In those filings, Reams laid out "81 individual steps his agency took to not only prevent an outbreak in the jail – which were successful for more than three weeks – but also the changes in facility protocols following March 31 when sheriff’s office leadership were notified about the first confirmed case of the COVID-19 virus in an inmate," according to a statement from the sheriff's office.
“In the face of one of the most difficult times in our recent history, the men and women of the Weld County Sheriff’s Office have remained focused on our number one priority; community safety. Unfortunately, the claims by the plaintiffs only serve as an attempt to subvert the criminal justice system and the ACLU lawsuit is little more than a thinly veiled politically motivated attack," Reams says in a statement about the case.

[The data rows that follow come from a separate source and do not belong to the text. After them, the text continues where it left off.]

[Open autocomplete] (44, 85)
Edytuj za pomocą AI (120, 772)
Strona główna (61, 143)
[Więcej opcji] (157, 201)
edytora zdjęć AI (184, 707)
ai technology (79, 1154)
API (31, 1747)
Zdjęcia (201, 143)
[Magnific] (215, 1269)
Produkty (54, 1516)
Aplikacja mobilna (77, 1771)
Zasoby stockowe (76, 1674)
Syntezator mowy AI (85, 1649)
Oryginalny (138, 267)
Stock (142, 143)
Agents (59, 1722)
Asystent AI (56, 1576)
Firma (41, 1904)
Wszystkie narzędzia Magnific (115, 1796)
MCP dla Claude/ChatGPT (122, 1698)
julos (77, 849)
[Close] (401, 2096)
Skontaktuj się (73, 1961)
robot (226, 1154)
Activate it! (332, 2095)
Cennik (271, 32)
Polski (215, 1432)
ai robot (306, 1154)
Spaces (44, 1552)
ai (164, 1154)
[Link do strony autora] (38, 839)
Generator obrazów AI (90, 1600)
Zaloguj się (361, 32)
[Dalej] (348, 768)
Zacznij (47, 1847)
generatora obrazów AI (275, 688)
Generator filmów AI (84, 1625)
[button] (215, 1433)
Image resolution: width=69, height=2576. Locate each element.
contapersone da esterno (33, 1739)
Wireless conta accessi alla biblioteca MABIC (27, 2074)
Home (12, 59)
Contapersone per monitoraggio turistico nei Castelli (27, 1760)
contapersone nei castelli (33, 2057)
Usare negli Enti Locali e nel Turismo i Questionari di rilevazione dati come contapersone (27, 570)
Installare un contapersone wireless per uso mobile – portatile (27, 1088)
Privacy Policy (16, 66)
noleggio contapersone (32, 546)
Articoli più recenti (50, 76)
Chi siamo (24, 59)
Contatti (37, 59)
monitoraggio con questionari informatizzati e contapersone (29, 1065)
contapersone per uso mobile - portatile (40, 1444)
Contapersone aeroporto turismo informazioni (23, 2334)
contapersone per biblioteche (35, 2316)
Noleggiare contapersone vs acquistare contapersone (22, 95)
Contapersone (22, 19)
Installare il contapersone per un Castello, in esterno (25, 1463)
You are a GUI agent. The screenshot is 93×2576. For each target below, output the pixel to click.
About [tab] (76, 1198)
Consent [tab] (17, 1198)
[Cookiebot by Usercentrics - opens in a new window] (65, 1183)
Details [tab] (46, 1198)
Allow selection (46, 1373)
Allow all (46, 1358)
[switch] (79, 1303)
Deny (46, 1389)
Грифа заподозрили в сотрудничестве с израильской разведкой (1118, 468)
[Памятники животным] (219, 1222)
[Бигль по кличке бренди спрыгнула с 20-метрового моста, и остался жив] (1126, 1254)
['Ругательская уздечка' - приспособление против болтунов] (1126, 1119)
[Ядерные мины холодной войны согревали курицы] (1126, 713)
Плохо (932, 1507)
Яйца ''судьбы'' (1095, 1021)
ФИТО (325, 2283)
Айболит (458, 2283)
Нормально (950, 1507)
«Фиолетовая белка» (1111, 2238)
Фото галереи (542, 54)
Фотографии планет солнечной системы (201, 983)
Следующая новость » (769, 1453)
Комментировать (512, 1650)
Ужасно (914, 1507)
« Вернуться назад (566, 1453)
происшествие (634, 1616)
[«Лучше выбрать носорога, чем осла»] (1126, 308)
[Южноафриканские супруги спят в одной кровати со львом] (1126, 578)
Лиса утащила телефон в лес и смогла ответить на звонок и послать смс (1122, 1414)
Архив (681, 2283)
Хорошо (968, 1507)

The jail has instituted a 23-hour-per-day lockdown for detainees, allowing them in the common space of their dormitories for only one hour a day, according to Moylan. Those periods are staggered so that only four to eight individuals in a dormitory are allowed out at once, he says, "to promote social distancing as much as possible while they are out of their cells."
Citing HIPAA patient-privacy protections, Moylan declines to say whether Peterson had been exhibiting symptoms of being infected with COVID-19 while in custody. A judge had granted Peterson a personal recognizance bond on March 23, he notes, but because of a violation, there was still a parole hold in Peterson's file, leading to his continued detention.